Após 50 anos, corpo de Tenório Jr., pianista morto na ditadura argentina, é identificado
Corpo de pianista Tenório Jr. identificado após 50 anos

Passados quase 50 anos de seu desaparecimento, o corpo do pianista brasileiro Francisco Tenório Cerqueira Júnior, o Tenório Jr., foi finalmente identificado. A certidão de óbito do músico, morto durante a ditadura argentina, foi emitida pelo 4º Ofício do Gama, no Distrito Federal, conforme confirmação do Ministério dos Direitos Humanos e da Cidadania ao g1 nesta terça-feira (23).

O longo caminho até a identificação

A emissão do documento foi um pedido da Comissão Especial sobre Mortos e Desaparecidos Políticos. A identificação dos restos mortais do artista, no entanto, só ocorreu em setembro deste ano, 49 anos após seu desaparecimento em Buenos Aires.

A confirmação veio por meio de exames de impressões digitais, realizados com o apoio da Justiça argentina e da Embaixada do Brasil. No mesmo mês, a família recebeu o laudo oficial que aponta a causa da morte.

A violência da execução e o contexto histórico

O laudo revela que Tenório Jr. foi executado com cinco tiros: um na cabeça, dois no braço esquerdo e três no tronco. Seu desaparecimento ocorreu em março de 1976, às vésperas do golpe militar argentino, em um contexto de repressão coordenada pelas ditaduras sul-americanas, conhecido como Operação Condor.

Investigações indicam que o pianista foi confundido com um militante político e detido por agentes do serviço secreto da Marinha argentina. Ele teria sido levado para a Escola de Mecânica da Armada (ESMA), um centro clandestino de detenção e tortura, onde ficou por nove dias antes de ser morto.

Seu corpo foi encontrado em 20 de março de 1976 em um terreno baldio e enterrado como indigente no Cemitério de Benavídez. Na época, a censura da ditadura militar brasileira abafou a repercussão do caso.

O legado musical interrompido

Nascido no Rio de Janeiro em 4 de julho de 1940, Tenório Jr. se tornou um dos grandes nomes do samba-jazz e da bossa nova. Aos 15 anos iniciou sua trajetória musical e, na década de 1970, era figura central no Beco das Garrafas, reduto da música instrumental em Copacabana.

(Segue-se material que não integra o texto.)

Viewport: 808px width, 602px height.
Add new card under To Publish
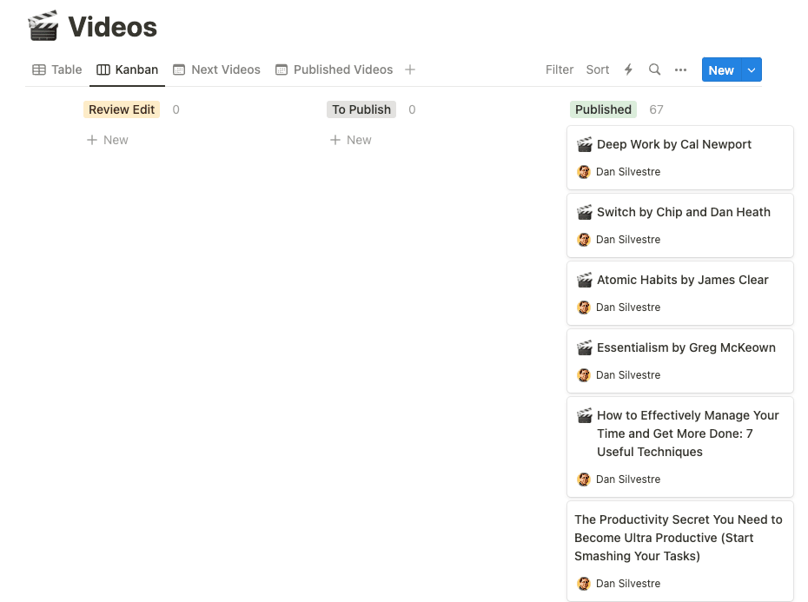(350, 140)
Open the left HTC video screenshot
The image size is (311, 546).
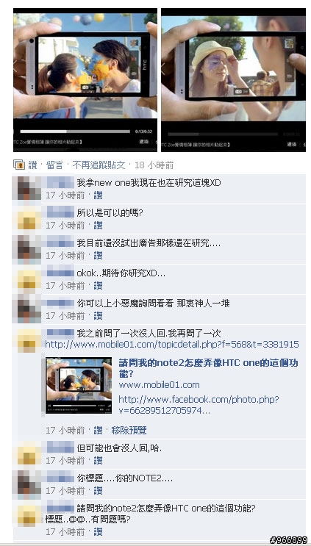click(85, 80)
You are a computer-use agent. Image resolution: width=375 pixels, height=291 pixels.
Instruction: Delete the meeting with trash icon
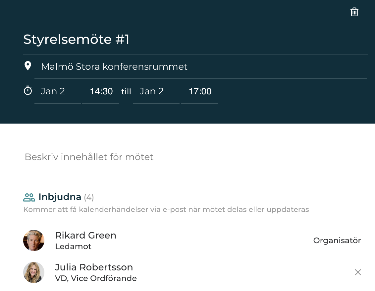pos(354,12)
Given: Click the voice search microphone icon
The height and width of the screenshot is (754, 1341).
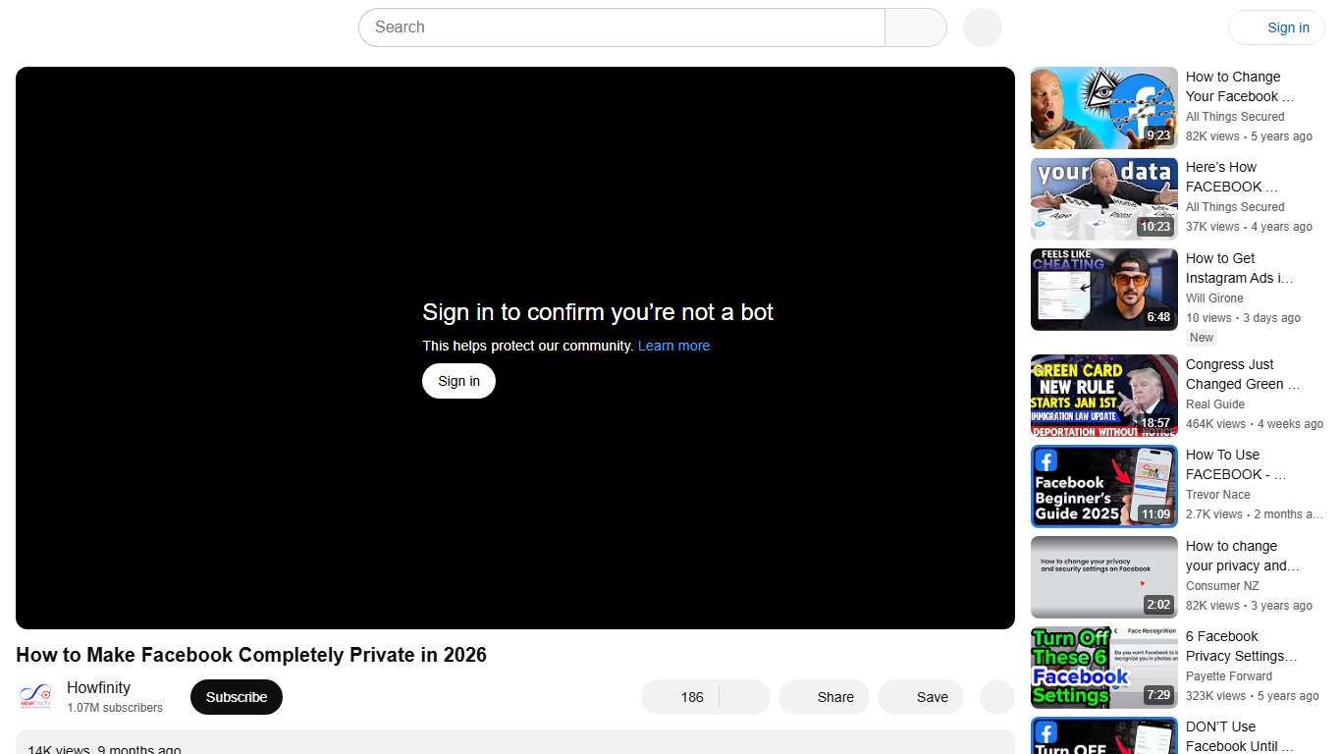Looking at the screenshot, I should (x=981, y=27).
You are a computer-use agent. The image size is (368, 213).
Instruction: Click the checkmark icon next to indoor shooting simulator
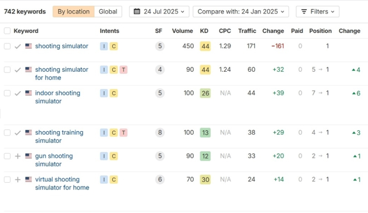(18, 93)
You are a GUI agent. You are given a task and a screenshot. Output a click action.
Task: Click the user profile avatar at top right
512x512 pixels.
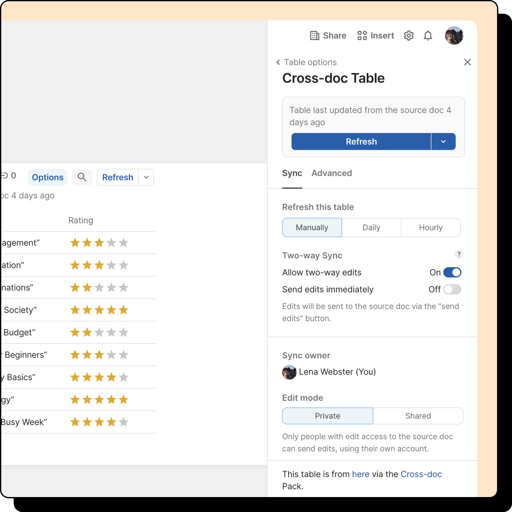[454, 36]
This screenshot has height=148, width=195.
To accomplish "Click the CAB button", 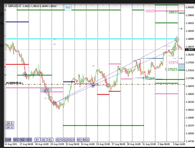I will point(8,140).
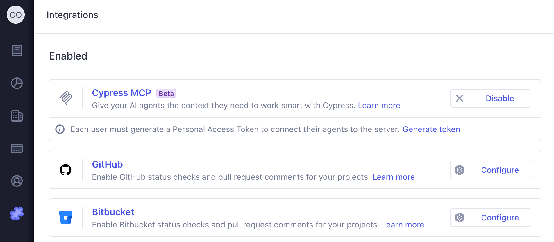Open Learn more link for Bitbucket
Screen dimensions: 554x242
point(403,225)
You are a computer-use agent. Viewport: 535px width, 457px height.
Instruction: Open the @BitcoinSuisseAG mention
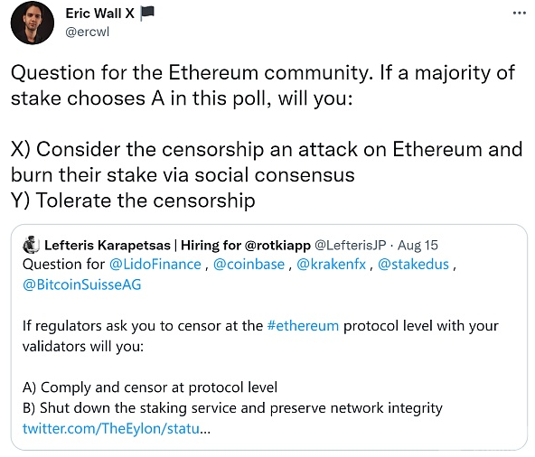(82, 284)
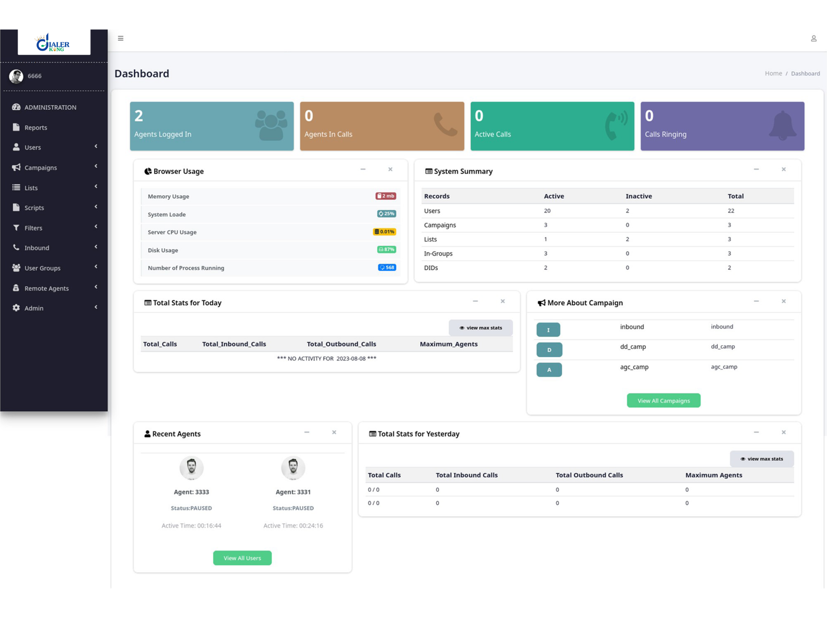The image size is (827, 621).
Task: Open Home from the breadcrumb
Action: (773, 73)
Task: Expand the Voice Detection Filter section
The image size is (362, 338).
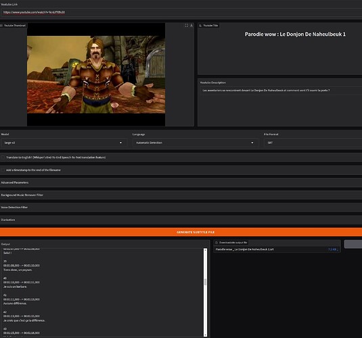Action: 181,208
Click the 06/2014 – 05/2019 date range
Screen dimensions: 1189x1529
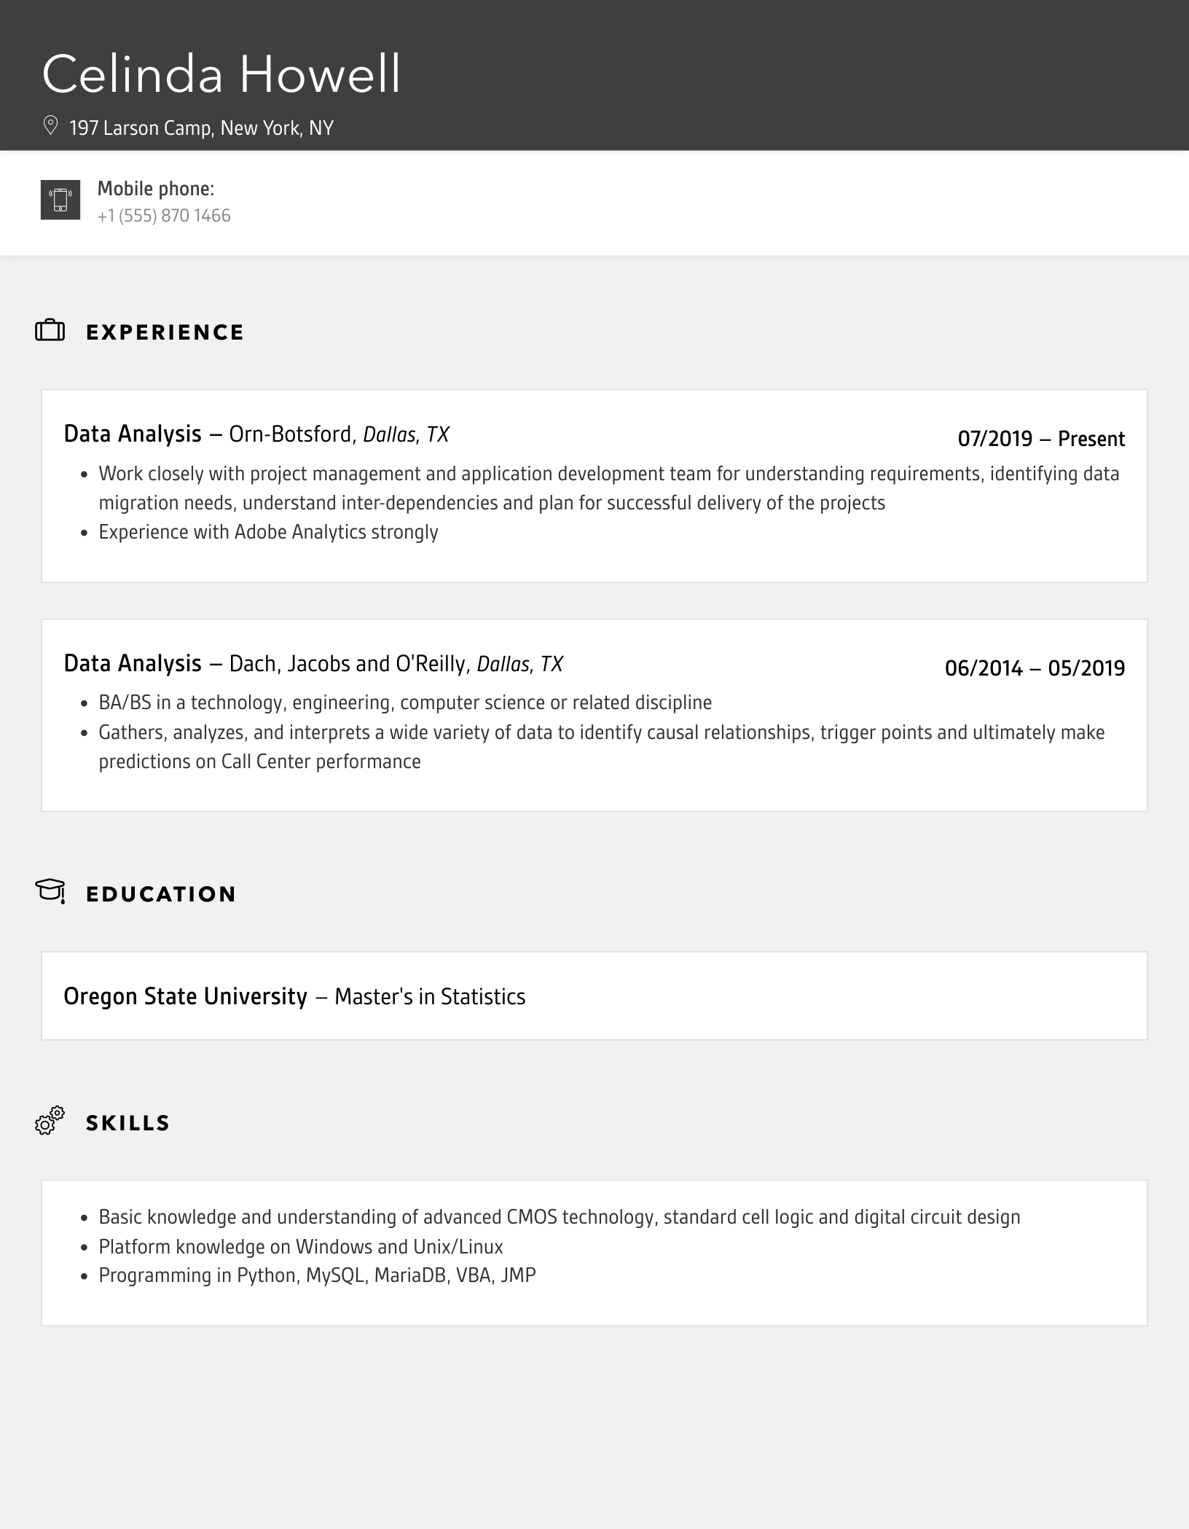click(x=1035, y=668)
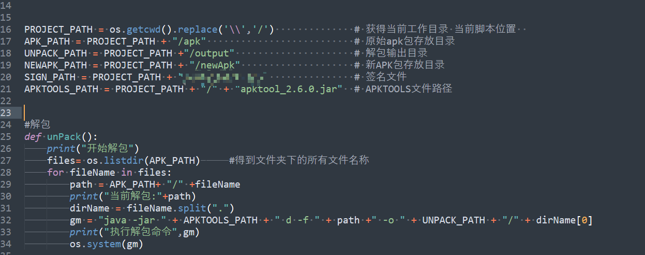Click dirName[0] at end of line 32

pyautogui.click(x=564, y=220)
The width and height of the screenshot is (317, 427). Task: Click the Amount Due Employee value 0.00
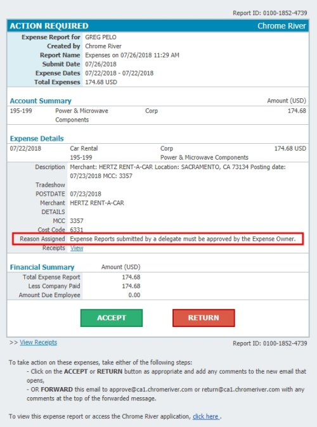pos(134,295)
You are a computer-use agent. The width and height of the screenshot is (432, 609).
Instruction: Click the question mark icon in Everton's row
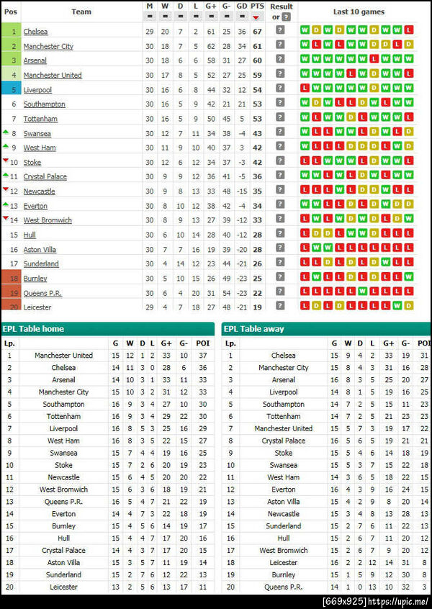click(280, 205)
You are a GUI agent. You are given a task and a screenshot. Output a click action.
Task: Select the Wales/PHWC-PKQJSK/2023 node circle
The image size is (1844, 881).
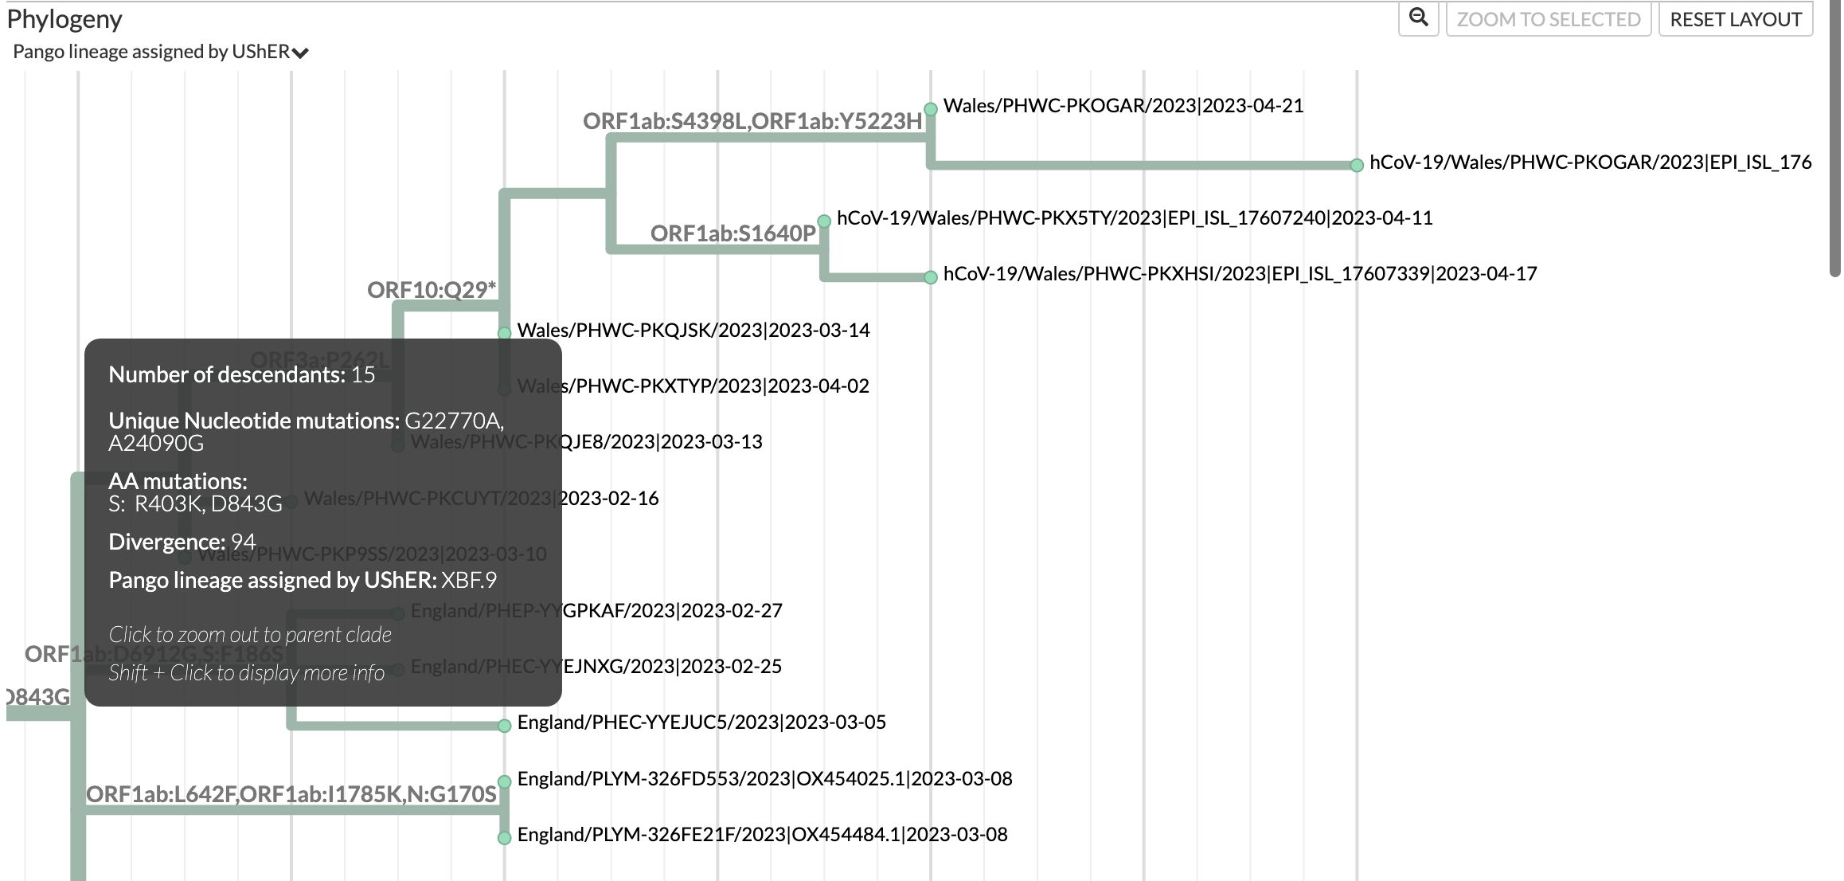pos(504,331)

Com estilo sofisticado, ele colaborou com gigantes da MPB:

  • Vinicius de Moraes
  • Toquinho
  • Wanda Sá
  • Leny Andrade
  • Edson Machado

Em março de 1976, ele estava em turnê pela Argentina e Uruguai ao lado de Vinicius, Toquinho, Mutinho e Azeitona. Após um show no Teatro Gran Rex, em Buenos Aires, saiu do hotel Normandie e nunca mais foi visto.

A identificação de seu corpo, quase meio século depois, traz um ponto final a uma longa e dolorosa espera da família e reafirma a necessidade de memória e justiça para as vítimas dos regimes autoritários na América do Sul.